Sometimes, I get images while driving a car. I know as a child I use to look out of the window and imagine a girl running beside my car with a loin cloth, a bow and arrow, and feathers streaming through her frizzed hair. That was the image that led to my Fantasy novel and its main character named Yumiko (it's nowhere near done, but I have promised my brothers to finish it one day. They absolutely love that story). I use to see her dark skin with its tribal markings up her spine and her long braid that starts as a single cornrow interlaced with beads. Her skin is always dark as night and shiny like the night sky. She would wave at me and smile as she jumped over high grass and broken tree trucks trying to keep up with my car. Sometimes, when I drive long distances I can still see her. She perches over cars like they have wings and weaves through traffic like the cars are winged birds, her beast of burden, carrying her to her destination. She is fierce and free and unafraid. She is my inspiration.
Sometimes, I can look at a picture.

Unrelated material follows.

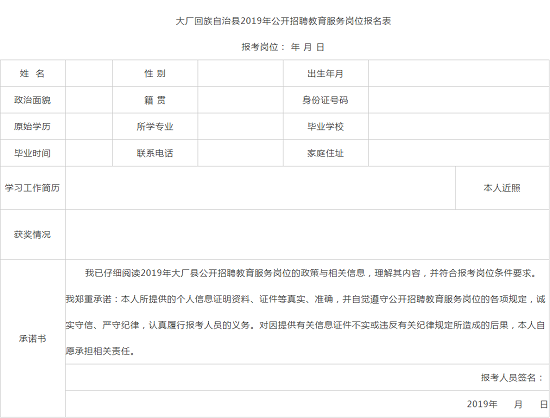This screenshot has width=550, height=418.
Task: Click the empty 联系电话 value field
Action: tap(241, 153)

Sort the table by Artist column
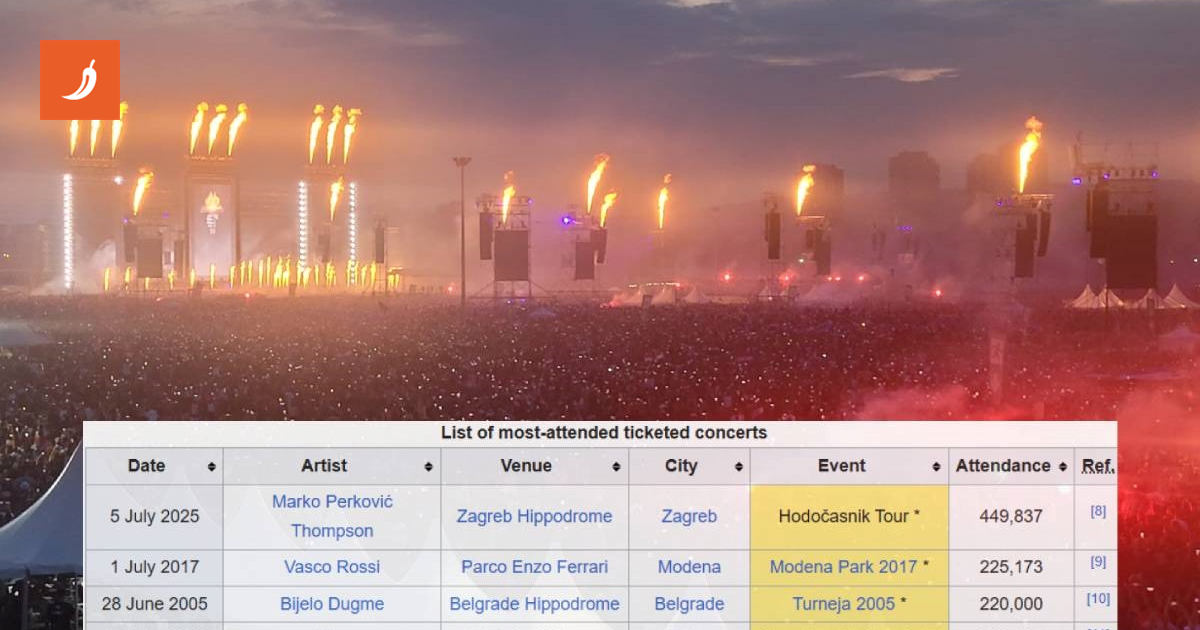click(428, 467)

Maybe, its a picture of a woman with a far off expression on her face, or a baby grasping the fingers of another child, or maybe its a house sitting isolated surrounded by the jungle and the wild and the woods. Suddenly the pictures will blur like moving parts and come to life. They will be a scene in small space of time that lends itself to a beginning and and ending that is not yet captured. A beginning and an ending that has not yet been placed into words. They become a small piece of inspiration as they give themselves to a story that needs to be told.

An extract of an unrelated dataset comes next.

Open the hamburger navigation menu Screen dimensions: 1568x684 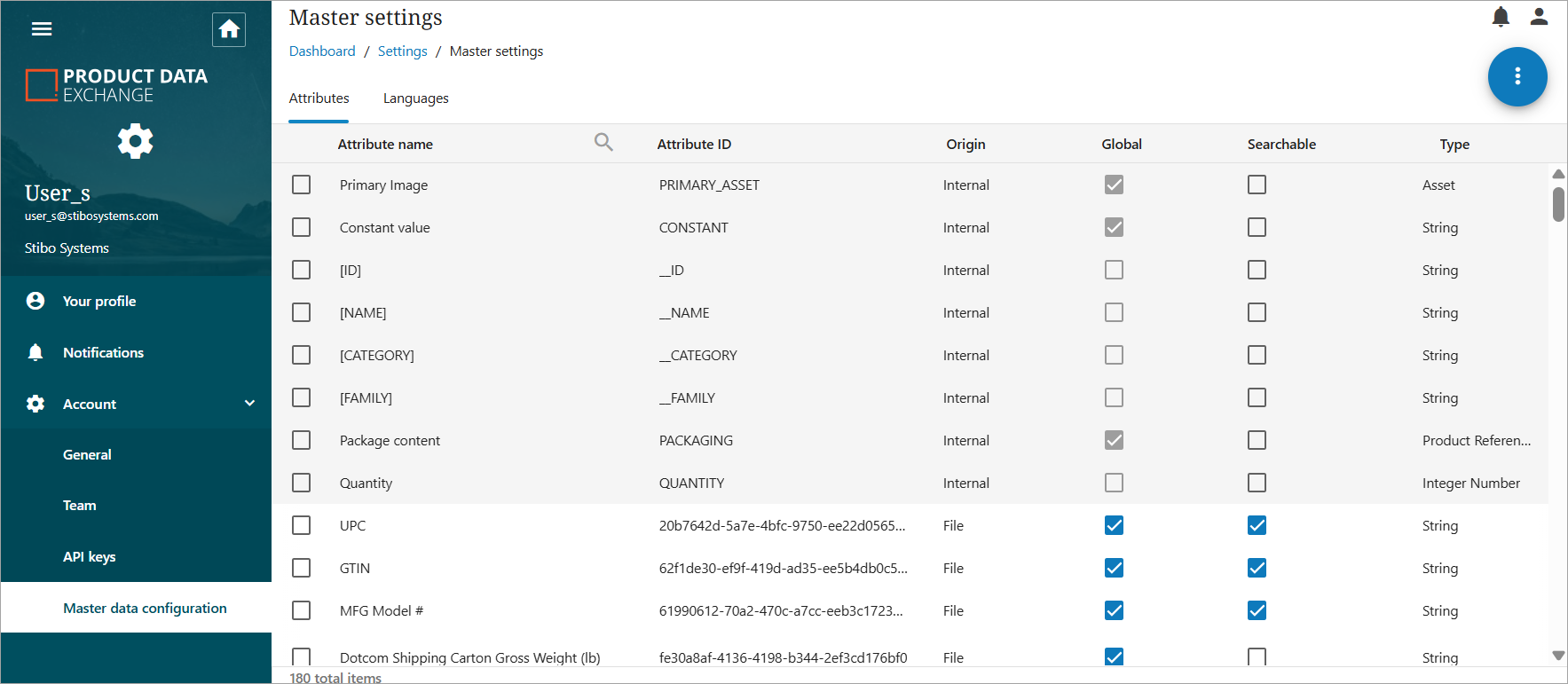click(42, 29)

Sometimes, I can have a vivid dream, that makes me wake up in the middle of the night panting with a cold sweat. Maybe my baby was taken from my arms or I stumbled upon a body or I was being chased by something unseen. These images can make me open my laptop in the middle of the night and begin typing away. However, my most favorite place to be inspired is the shower. The sound of the water running over my face and hair. The heat and steam rising in a white mist and hiding me behind its moisture always allows my imagination to run wild. It's in the shower that I thought of the ending for The Monsters Within: Heart of Darkness. I was stuck for days, when finally it struck me. It struck me who would have to die and how it had to be done. Then the tears fell from my eyes and mixed with the fumes of the shower and my characters fate was sealed with the tip of a knife.
However, sometimes, I am inspired when going for walks, or hanging with friends. I remember one time while eating out with a good friend from middle and high school. We were discussing the good old days, when she brought up an old memory. It trudged up to the surface carrying all its baggage. How, I almost got married at the tender age of 19, and we laughed about the incident. But, even in the middle of our conversation, as she kept talking on and on about what happened, I drifted off. I stared outside the restaurant window at the cars passing and I saw the young man with his black hair and almond shaped eyes staring back at me. I imagined us engaged and married and played out the "what-if" in my head as surely as it happened. It had struck again. I was inspired, which is the story I am currently writing, The Shade of Devotion. I had our romance embedded before and drawn out before she could finish her steak. I looked at her and exclaimed, "that would make an excellent story!" Then, I went home and wrote down the idea hurriedly in case I forgot it. I added it to my computer filled with story starters. So far, I have over 1008 story starters and inspiring ideas to choose from all glaring at me from my computer calling me to finish them. Each story is a bit of inspiration that kept building and building until I had to tell the world.